1. An operative arm (1) of an earth moving machine, in particular of an excavator; the
operative arm comprising:
- a terminal support portion (3);
- a work accessory (4) hinged to said terminal support portion (3) about an axis of
rotation (8);
- a controllable actuator (10) for rotating said work accessory (4) about said axis
of rotation (8), and
- a lever transmission (11) interposed between said actuator (10) and said work accessory
(4) and comprising a lever with adjustable length (30) to vary the force transmitted
by said actuator (10) to said work accessory (4); and
characterised in that:
- said lever transmission (11) comprises a first (18) and a second lever (19), mutually
hinged about an intermediate axis (23) which is parallel to said axis of rotation
(8) and having, respectively, a first and a second mutually opposite end (24, 25);
said first and second ends (24, 25) being hinged to a movable member (12) of said
actuator (10) and, respectively, to said work accessory (4); and
- said lever with adjustable length (30) is hinged about said intermediate axis (23)

□ □ □ □ □ □ □

## What you are asked to do
According to the claim, what does the lever with adjustable length vary? None of the material is needed here.

## Stored items
□ □ □ □ □ □ □

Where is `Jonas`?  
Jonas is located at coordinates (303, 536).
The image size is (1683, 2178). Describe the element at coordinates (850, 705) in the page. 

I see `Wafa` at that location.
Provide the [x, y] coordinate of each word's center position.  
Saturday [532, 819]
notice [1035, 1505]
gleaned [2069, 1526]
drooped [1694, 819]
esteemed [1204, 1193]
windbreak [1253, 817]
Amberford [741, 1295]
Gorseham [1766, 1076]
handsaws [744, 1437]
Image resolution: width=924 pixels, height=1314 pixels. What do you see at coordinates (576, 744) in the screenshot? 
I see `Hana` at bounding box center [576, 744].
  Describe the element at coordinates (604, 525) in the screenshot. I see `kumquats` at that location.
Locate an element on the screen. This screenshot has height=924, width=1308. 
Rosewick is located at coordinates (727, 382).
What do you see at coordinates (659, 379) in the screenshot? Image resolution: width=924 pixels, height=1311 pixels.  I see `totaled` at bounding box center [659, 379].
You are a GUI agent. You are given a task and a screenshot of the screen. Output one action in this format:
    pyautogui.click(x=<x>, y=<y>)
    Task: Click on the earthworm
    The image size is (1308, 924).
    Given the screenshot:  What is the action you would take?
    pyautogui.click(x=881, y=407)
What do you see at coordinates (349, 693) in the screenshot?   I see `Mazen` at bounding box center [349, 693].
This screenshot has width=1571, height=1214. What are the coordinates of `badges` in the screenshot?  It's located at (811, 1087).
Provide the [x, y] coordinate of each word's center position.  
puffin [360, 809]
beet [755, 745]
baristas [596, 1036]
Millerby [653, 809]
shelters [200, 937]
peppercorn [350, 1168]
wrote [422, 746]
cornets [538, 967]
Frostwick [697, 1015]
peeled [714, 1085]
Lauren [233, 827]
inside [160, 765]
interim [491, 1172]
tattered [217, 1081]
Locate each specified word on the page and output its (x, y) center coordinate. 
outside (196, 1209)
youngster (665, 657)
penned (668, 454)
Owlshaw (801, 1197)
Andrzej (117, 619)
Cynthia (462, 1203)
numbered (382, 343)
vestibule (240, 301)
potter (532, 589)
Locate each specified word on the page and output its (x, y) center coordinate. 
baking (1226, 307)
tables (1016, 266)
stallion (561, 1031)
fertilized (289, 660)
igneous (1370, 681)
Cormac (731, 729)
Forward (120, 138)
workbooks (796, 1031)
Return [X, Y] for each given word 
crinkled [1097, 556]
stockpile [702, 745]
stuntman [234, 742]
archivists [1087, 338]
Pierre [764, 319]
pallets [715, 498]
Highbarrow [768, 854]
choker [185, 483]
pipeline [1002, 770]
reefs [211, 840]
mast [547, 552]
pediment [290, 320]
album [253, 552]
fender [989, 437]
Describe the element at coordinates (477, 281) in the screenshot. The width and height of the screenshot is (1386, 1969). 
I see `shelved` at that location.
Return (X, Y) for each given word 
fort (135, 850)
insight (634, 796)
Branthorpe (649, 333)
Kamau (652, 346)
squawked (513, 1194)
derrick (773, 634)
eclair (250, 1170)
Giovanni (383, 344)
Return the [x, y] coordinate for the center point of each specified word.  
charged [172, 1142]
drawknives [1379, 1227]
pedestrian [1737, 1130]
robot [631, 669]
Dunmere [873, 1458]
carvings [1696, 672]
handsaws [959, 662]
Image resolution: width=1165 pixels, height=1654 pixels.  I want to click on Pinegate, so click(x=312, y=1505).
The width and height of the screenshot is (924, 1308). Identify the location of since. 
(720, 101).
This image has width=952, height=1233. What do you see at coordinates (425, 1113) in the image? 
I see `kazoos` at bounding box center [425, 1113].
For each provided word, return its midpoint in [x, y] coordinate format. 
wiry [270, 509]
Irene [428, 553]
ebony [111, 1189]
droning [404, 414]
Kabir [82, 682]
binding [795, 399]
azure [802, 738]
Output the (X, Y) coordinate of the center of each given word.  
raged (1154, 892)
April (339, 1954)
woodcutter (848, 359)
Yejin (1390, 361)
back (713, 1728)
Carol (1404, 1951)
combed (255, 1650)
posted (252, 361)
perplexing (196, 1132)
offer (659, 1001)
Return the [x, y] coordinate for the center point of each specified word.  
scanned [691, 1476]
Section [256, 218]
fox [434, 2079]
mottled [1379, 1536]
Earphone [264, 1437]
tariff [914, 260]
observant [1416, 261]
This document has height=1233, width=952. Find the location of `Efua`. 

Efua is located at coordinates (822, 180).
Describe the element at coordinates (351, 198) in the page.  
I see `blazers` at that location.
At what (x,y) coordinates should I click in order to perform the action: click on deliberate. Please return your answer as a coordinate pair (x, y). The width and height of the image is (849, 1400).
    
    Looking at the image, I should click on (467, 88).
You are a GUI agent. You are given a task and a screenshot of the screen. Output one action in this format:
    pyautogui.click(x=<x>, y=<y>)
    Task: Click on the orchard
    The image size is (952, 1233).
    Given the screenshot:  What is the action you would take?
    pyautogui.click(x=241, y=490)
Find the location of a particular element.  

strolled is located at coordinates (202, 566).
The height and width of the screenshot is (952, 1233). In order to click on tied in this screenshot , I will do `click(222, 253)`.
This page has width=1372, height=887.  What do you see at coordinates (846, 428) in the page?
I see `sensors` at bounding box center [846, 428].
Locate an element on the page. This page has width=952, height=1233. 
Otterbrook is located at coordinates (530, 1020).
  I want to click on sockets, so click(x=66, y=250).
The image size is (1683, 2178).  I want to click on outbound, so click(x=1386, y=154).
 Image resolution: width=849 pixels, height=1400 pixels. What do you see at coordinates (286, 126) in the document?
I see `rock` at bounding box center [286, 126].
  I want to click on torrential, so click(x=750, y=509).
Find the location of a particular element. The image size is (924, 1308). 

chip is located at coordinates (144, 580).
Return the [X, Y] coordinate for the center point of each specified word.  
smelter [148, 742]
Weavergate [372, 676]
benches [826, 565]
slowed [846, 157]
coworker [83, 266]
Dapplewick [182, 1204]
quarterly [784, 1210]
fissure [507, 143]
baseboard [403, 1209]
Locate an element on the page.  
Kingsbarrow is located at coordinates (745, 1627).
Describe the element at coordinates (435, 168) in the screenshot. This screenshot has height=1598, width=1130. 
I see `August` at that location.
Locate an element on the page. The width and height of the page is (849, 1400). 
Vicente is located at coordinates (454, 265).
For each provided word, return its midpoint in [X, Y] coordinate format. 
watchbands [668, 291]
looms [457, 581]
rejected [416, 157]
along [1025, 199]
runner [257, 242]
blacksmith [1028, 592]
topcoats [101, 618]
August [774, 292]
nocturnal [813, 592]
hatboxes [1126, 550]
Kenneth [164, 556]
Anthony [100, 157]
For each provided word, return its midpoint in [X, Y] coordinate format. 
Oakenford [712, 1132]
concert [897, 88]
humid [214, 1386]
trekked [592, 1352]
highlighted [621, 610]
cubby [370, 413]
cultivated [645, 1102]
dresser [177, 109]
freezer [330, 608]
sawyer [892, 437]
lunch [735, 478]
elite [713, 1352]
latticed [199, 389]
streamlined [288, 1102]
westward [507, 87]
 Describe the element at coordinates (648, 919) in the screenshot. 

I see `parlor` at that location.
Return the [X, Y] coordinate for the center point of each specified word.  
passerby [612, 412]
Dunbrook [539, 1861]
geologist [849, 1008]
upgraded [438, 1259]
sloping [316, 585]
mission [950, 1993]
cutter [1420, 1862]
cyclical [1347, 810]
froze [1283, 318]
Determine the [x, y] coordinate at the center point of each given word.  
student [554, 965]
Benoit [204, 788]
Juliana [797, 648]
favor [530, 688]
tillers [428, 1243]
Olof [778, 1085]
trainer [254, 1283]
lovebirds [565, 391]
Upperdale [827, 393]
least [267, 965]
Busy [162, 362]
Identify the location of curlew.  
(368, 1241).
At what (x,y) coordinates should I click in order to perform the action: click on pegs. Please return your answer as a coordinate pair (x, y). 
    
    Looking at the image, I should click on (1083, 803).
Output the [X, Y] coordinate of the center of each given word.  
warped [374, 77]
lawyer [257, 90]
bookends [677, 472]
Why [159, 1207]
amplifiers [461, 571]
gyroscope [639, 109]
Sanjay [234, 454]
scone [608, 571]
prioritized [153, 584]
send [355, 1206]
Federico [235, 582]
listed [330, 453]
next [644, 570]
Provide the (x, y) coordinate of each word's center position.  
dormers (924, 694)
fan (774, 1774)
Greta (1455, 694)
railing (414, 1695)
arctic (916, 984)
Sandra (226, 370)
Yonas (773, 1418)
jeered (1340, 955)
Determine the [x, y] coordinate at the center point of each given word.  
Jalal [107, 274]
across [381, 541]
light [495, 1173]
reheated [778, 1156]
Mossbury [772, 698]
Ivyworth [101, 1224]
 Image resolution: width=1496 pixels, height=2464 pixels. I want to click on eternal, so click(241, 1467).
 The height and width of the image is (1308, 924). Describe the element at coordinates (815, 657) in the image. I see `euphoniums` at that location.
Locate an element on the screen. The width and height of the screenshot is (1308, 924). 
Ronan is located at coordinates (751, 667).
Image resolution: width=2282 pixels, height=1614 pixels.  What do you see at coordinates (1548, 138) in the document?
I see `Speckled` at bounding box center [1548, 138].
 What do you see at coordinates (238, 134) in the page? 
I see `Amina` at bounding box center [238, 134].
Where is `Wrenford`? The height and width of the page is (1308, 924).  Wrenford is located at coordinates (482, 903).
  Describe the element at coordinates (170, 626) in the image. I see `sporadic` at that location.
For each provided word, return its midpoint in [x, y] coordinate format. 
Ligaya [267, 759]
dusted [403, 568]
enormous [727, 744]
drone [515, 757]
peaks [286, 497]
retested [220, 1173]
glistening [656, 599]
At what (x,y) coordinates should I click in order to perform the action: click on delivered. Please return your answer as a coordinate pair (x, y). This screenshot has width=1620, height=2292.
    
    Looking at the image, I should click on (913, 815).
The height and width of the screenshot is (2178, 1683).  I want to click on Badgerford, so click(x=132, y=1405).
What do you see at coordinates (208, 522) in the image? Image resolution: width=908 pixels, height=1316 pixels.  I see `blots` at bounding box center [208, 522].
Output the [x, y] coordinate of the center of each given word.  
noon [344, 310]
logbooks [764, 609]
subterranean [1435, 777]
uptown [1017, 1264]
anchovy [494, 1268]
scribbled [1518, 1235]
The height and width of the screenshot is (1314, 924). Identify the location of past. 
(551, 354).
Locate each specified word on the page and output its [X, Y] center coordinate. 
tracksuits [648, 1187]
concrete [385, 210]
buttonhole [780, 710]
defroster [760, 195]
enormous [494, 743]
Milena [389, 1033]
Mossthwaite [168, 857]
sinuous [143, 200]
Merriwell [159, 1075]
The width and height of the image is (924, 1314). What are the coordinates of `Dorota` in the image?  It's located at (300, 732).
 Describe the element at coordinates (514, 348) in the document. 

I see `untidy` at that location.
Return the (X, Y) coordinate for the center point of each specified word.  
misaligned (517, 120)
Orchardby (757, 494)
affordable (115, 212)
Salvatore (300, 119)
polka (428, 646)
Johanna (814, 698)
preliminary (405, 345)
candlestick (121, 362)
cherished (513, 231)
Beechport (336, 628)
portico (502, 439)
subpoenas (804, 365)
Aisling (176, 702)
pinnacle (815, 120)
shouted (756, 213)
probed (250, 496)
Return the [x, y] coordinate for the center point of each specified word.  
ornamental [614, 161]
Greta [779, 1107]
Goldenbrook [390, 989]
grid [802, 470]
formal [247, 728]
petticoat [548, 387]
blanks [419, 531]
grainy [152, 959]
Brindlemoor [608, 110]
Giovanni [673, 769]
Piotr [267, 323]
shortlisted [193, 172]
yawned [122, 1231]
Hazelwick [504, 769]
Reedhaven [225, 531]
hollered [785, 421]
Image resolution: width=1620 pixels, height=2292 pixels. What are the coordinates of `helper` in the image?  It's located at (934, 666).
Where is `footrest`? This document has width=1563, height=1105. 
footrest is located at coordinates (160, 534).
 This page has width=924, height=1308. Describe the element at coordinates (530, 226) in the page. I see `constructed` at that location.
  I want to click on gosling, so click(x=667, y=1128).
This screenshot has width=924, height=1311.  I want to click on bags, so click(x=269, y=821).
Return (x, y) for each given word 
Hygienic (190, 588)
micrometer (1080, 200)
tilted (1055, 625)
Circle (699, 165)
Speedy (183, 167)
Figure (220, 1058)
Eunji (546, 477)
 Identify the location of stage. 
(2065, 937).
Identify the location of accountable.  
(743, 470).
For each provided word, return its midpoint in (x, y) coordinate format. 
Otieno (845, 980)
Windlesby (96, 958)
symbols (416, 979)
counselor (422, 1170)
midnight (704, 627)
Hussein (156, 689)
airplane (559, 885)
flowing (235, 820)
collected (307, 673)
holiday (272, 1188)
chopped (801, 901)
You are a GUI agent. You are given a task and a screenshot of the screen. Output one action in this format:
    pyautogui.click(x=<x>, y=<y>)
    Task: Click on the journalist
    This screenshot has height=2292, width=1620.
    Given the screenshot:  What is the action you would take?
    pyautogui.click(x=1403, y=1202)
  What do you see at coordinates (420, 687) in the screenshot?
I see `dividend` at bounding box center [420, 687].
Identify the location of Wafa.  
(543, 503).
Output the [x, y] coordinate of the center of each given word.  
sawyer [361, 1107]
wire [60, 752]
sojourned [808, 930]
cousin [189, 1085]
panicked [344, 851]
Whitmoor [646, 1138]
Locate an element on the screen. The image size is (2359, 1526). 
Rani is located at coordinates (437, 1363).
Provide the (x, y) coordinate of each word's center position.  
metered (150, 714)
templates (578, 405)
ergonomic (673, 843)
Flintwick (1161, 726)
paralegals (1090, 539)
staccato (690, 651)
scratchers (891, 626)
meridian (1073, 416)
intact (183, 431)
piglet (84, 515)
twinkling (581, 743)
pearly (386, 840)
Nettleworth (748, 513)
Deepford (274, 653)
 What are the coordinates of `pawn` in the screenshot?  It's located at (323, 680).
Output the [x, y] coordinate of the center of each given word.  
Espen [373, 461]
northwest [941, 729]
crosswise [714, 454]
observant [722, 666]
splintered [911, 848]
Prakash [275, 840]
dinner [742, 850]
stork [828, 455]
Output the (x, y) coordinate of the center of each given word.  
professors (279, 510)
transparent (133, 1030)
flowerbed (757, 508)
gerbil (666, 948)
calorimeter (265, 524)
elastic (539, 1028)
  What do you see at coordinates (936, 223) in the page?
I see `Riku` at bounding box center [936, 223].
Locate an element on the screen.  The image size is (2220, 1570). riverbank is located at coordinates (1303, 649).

□ □ □ □ □ □ □

## Task result
The force transmitted by the actuator to the work accessory.